Republicans on Capitol Hill don't appear any happier about the new net neutrality regulations now than they were last week, when the Federal Communications Commission voted 3-2 for the new rules.
The latest GOP move against the new rules comes from Rep. Marsha Blackburn (R-Tenn.), who this week introduced a bill that would vacate the FCC's new rules. Blackburn's “Internet Freedom Act” specifies that the FCC's net neutrality order “shall have no force or effect.” What's more, the measure prohibits the FCC from reissuing the order.
The FCC's net neutrality order bans providers from blocking or degrading traffic, and from creating online fast lanes. The order also reclassifies broadband as a utility service, which is subject to common-carrier rules.

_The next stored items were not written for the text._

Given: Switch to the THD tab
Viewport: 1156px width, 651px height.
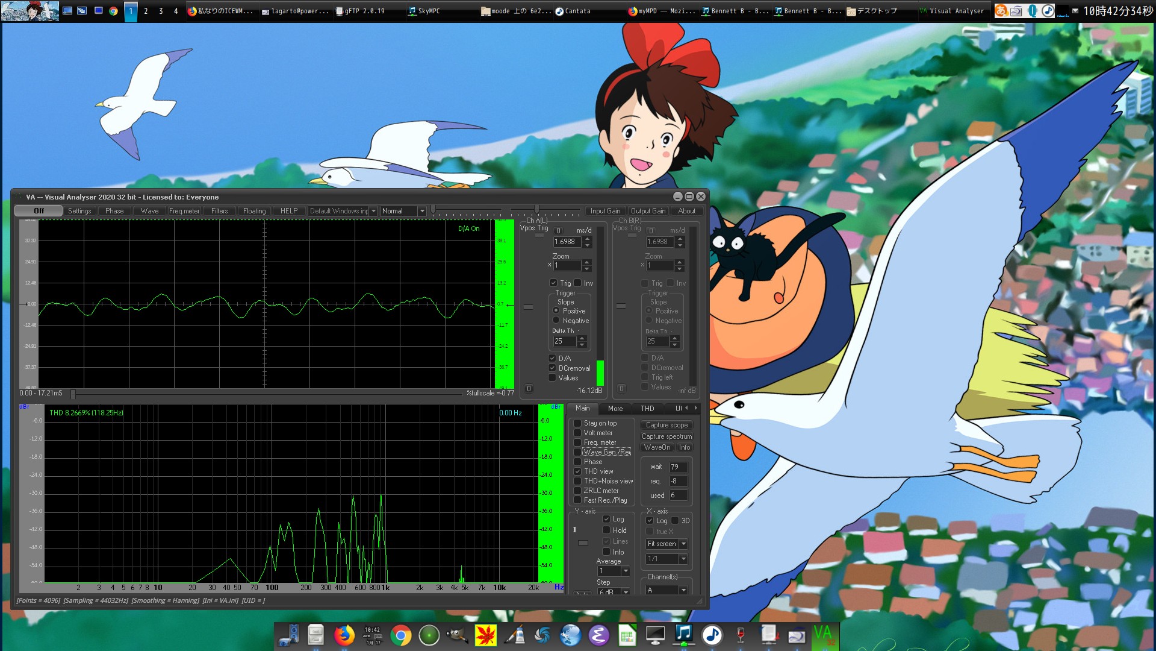Looking at the screenshot, I should tap(647, 409).
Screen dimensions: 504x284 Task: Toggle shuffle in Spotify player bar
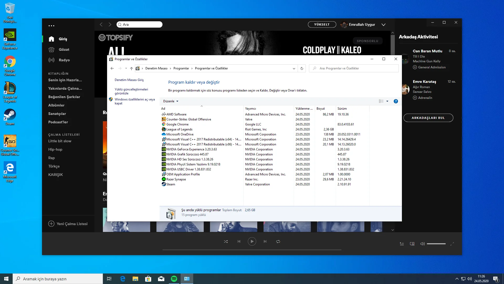point(226,241)
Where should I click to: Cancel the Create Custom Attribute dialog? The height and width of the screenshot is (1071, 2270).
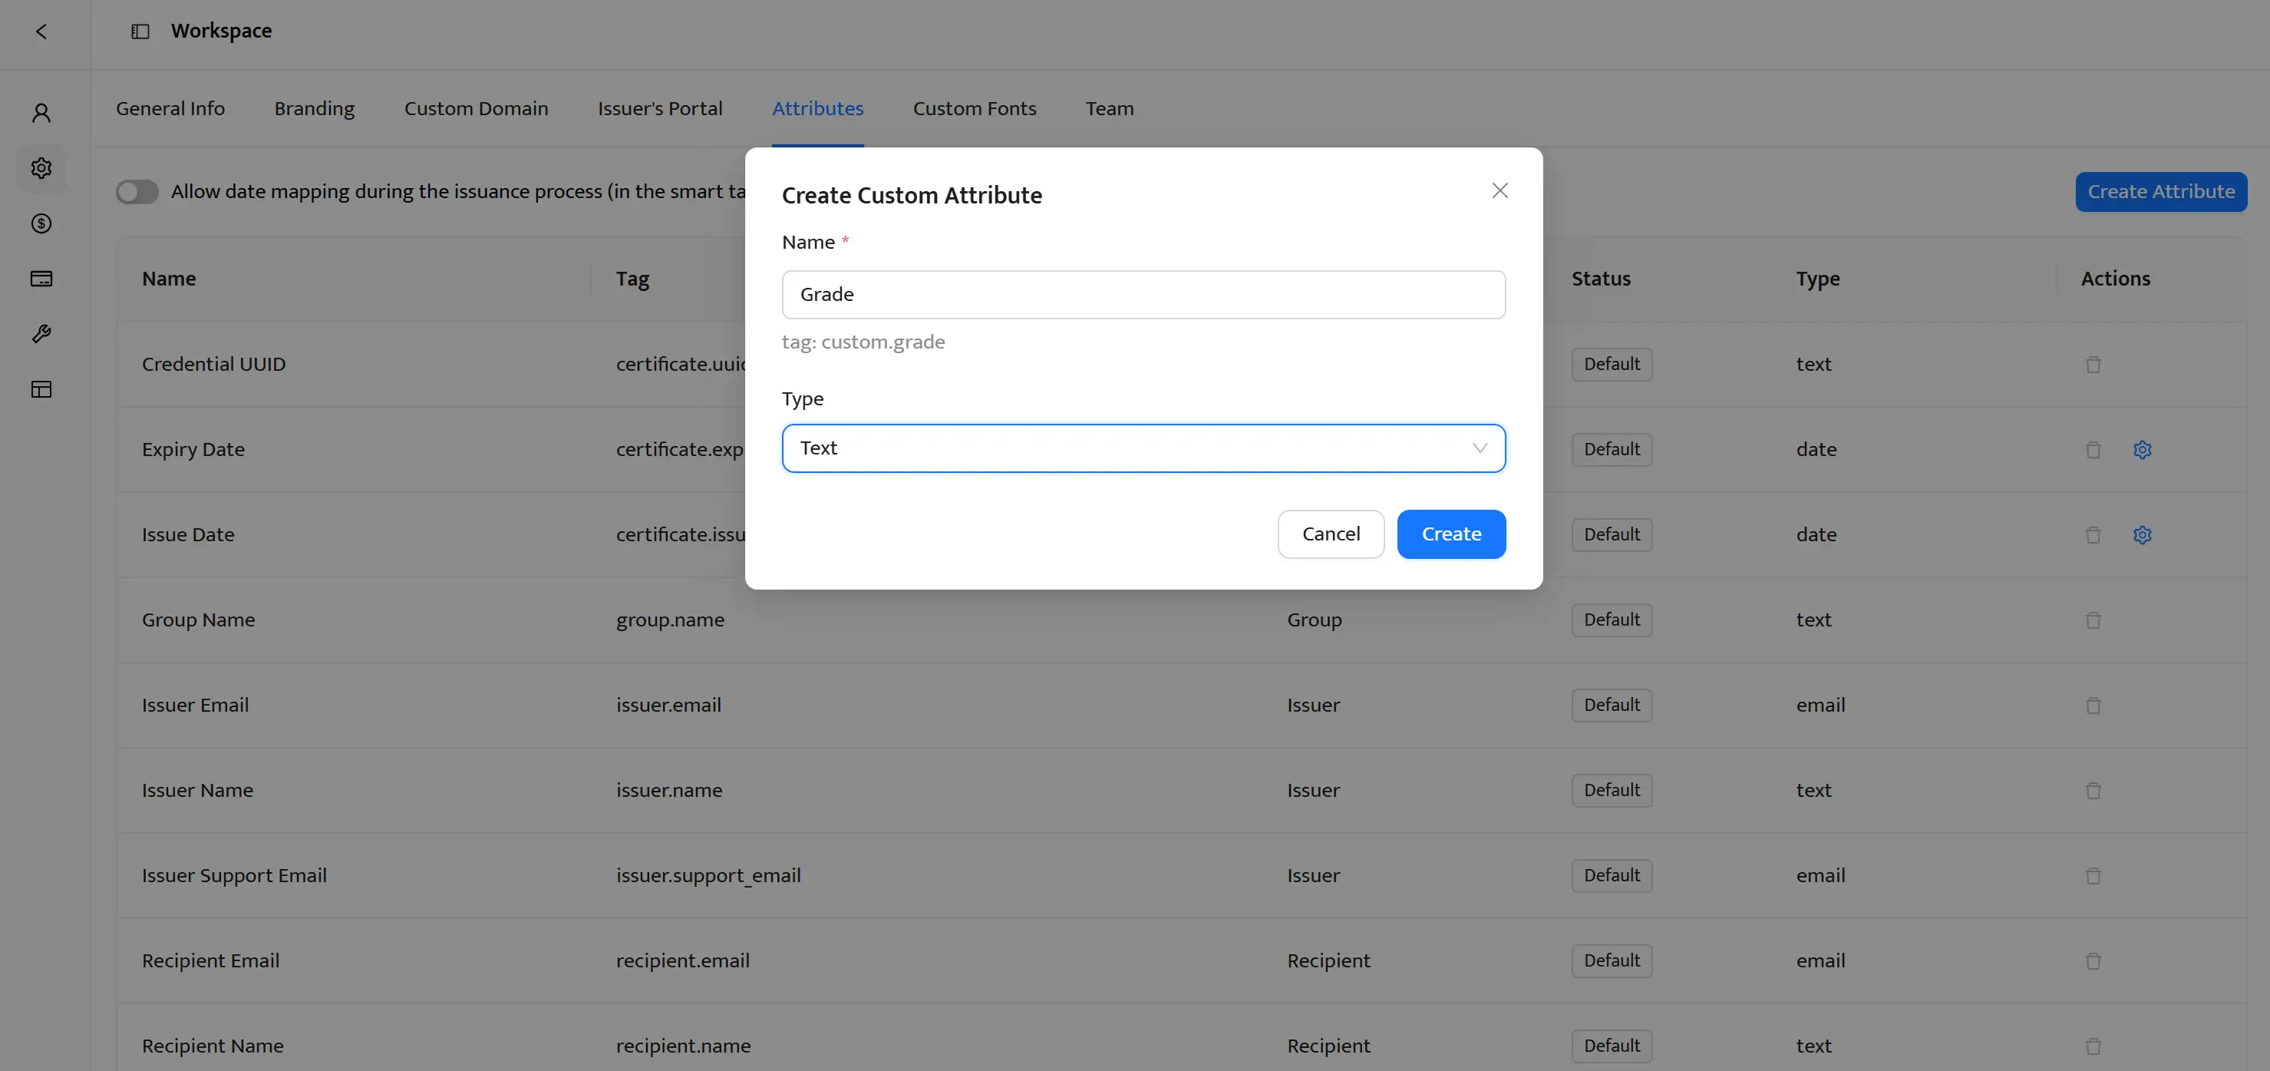pos(1330,534)
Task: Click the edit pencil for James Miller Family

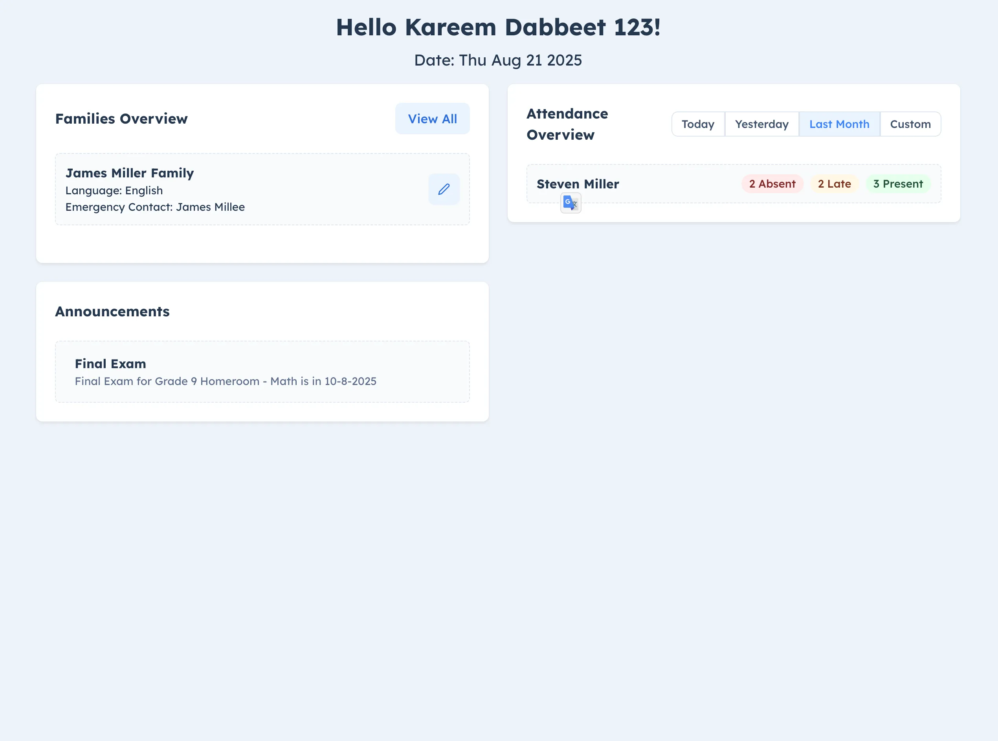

In the weeks leading up to the FCC's historic vote, other GOP lawmakers unsuccessfully tried to muster support for a compromise measure. That middle-ground proposal would have prohibited broadband providers from blocking or degrading content, and also banned them from charging companies higher fees for faster delivery. But the measure would have stripped the FCC of some of its authority over broadband.
Blackburn's bill, which appears especially hostile to net neutrality principles, describes the new regulations as a vehicle for the federal government to “control” the Internet.
“Last week’s vote by the FCC to regulate the Internet like a 1930s era public utility is further proof that the Obama Administration will stop at nothing in their efforts to control the Internet,” she said in a statement.
“Once the federal government establishes a foothold into managing how Internet service providers run their networks they will essentially be deciding which content goes first, second, third, or not at all.”
That interpretation, which casts the rules as a tool for censorship, isn't shared by the numerous free-speech advocacy groups that supported the FCC's move. On the contrary, digital rights advocates say that the rules advance free speech by prohibiting ISPs from discriminating when putting through traffic.